## TASK BRIEF
Which lines below fall between the one containing "This screenshot has width=1389, height=868." and the one containing "Go forward to the next page"? Repeat them exactly, counting both of those lines, and add nothing else.
::: INFORMATION GIVEN :::
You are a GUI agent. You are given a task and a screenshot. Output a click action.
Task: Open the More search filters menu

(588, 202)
:::
::: INFORMATION GIVEN :::
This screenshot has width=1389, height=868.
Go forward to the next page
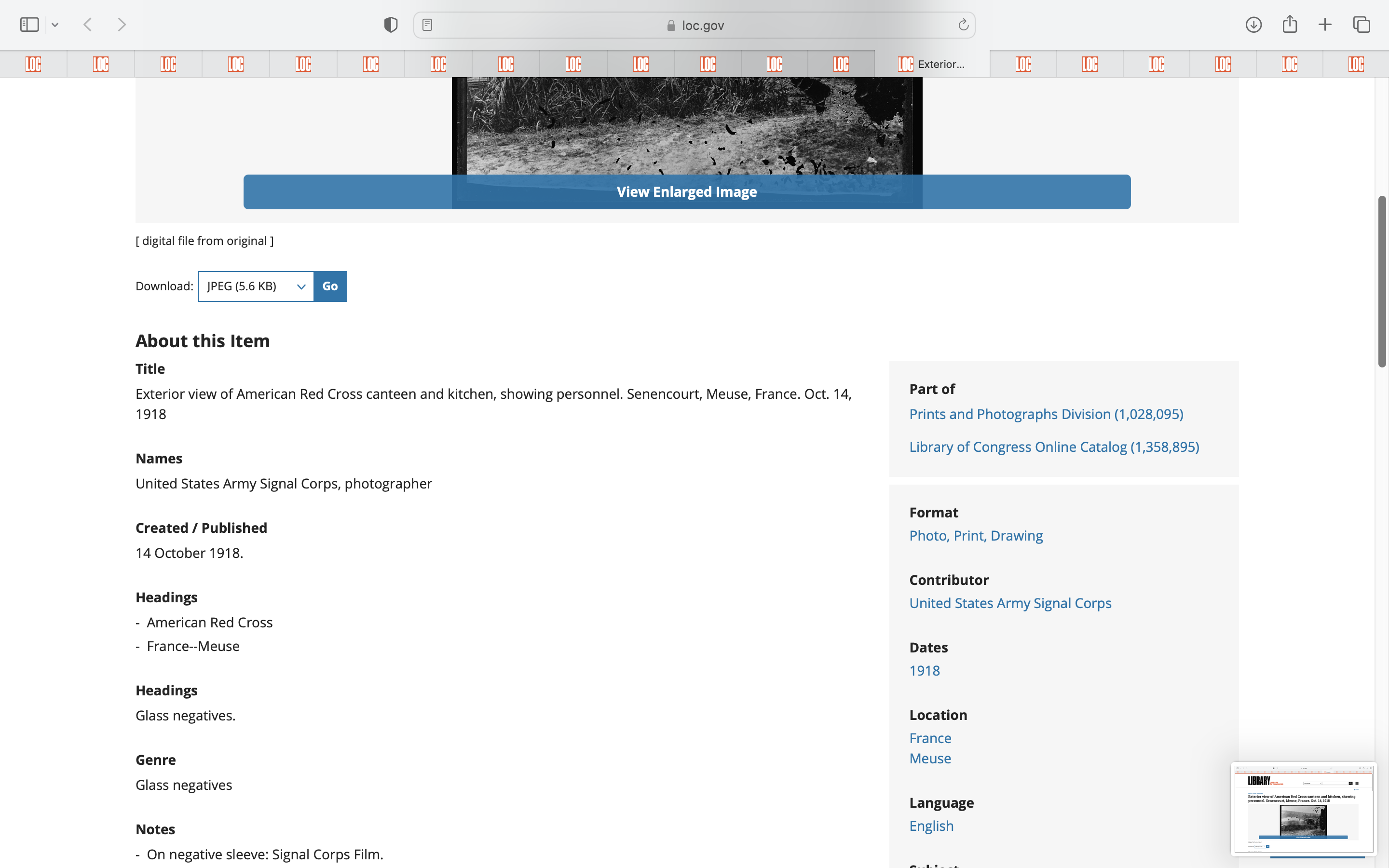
:::
::: INFORMATION GIVEN :::
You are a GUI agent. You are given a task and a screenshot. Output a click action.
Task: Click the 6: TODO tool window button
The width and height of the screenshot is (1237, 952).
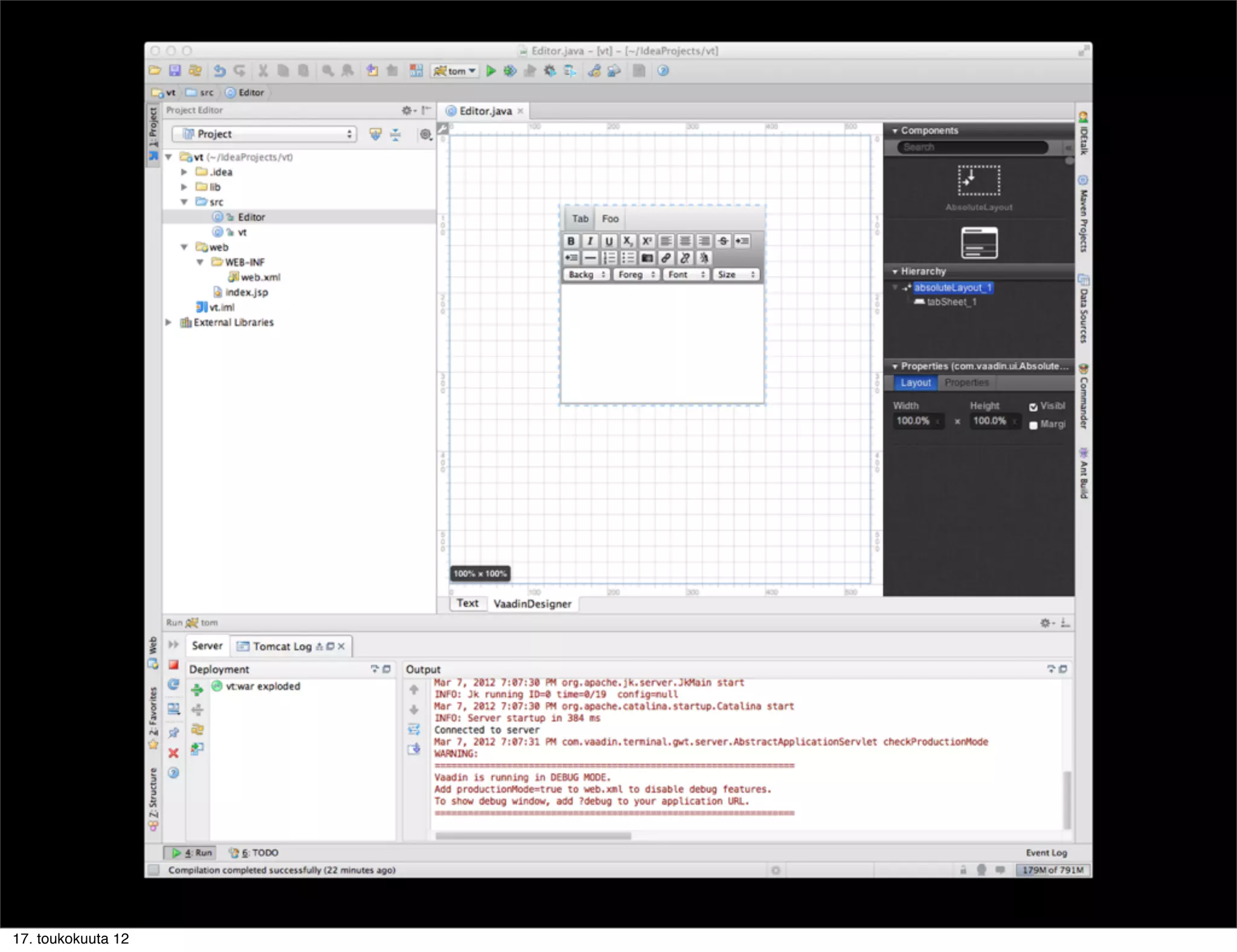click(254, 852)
:::
## RESULT FOR THIS EXERCISE
This screenshot has width=1389, height=868.
Go forward to the next page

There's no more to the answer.